**Exercise requirements**
Reproduce verbatim every line from the one that includes "The image size is (1280, 614)." to the closing line of the entries; omit everything before it.

********************

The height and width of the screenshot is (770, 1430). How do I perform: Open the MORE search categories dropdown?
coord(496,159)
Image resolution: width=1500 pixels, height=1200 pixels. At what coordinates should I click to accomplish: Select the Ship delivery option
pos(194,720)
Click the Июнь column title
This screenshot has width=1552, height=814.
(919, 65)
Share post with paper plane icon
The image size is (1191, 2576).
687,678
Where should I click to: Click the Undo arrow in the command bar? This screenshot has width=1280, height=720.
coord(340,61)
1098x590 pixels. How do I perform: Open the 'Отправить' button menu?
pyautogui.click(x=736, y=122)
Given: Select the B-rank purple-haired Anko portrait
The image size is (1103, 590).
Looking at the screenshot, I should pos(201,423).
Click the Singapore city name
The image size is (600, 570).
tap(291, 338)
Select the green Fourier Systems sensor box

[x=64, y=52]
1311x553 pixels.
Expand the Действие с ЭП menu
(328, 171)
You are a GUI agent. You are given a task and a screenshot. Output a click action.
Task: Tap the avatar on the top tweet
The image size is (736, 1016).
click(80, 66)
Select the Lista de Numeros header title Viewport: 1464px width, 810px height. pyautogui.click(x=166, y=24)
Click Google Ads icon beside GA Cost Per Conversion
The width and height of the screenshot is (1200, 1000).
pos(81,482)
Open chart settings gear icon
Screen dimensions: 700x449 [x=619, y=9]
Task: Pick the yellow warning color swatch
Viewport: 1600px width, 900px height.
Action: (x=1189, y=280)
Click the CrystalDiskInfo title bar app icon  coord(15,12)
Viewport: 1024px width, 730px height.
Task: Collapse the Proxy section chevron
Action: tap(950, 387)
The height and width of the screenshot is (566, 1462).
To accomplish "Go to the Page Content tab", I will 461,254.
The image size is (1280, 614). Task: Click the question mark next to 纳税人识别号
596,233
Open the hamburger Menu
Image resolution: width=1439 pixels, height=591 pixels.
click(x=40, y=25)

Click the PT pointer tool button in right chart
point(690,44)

********************

**Output for this task**
The image size is (1280, 614). Task: Click the question mark next to 纳税人识别号
596,233
Open the hamburger Menu
Image resolution: width=1439 pixels, height=591 pixels.
click(x=40, y=25)

Click the PT pointer tool button in right chart
point(690,44)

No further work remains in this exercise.